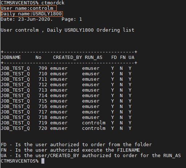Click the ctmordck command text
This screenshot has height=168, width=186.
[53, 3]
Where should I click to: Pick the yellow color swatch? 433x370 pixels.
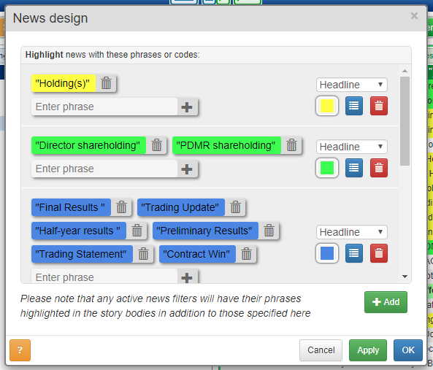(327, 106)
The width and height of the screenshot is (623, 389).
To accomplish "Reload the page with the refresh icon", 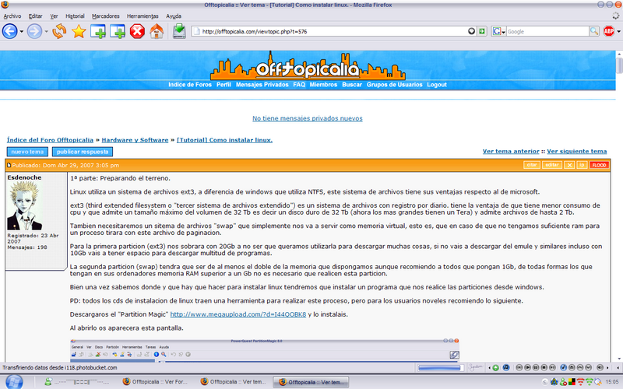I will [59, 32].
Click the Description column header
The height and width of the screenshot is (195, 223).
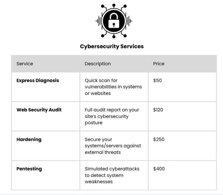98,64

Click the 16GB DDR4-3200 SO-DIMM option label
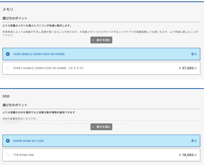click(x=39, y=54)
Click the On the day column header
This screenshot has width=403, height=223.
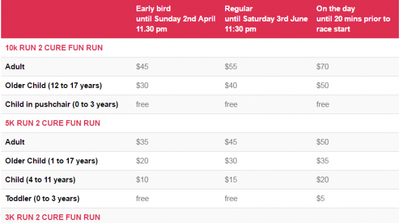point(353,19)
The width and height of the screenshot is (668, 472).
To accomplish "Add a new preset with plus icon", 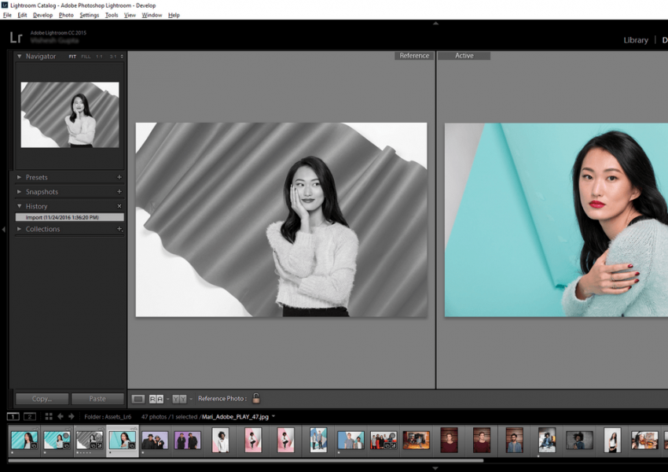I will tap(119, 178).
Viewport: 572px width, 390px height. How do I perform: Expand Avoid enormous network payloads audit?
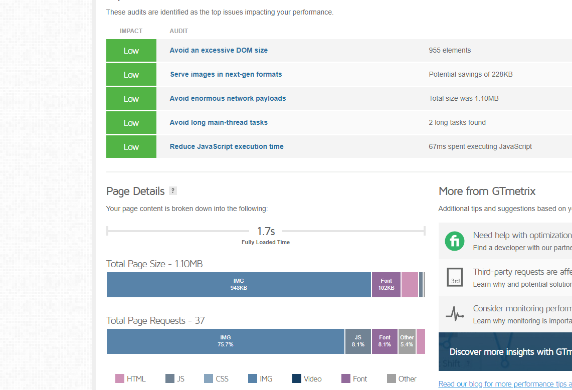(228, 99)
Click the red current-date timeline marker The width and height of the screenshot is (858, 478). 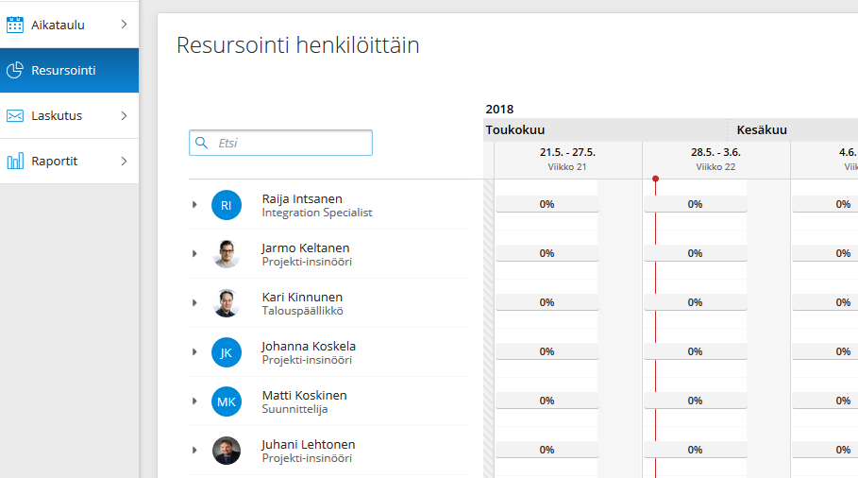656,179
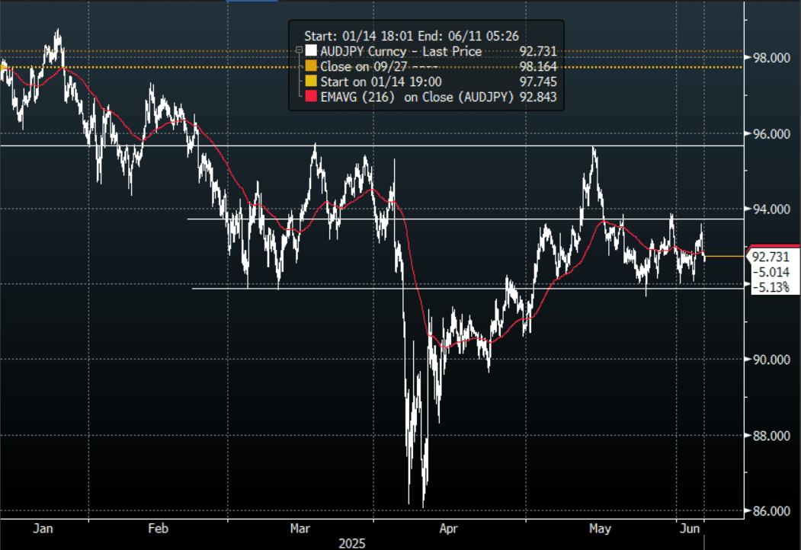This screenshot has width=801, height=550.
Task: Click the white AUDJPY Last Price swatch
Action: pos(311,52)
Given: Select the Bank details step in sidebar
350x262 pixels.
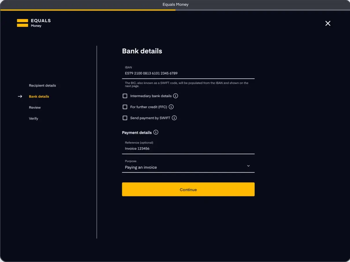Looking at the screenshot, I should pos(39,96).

=-=-=

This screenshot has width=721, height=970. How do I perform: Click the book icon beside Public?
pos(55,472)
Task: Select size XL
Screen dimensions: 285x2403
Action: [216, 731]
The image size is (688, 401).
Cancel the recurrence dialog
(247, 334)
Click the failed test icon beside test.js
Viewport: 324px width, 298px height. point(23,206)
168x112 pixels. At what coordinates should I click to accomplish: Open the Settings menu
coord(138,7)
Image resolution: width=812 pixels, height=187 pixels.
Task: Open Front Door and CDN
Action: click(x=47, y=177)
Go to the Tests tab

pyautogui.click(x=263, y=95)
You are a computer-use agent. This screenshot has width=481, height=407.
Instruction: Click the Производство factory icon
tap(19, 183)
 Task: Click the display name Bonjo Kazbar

=-=-=

Pick out all lines from the data above in which the word "Select" appears.

Given: Select the Bank details step in sidebar
Task: Select size XL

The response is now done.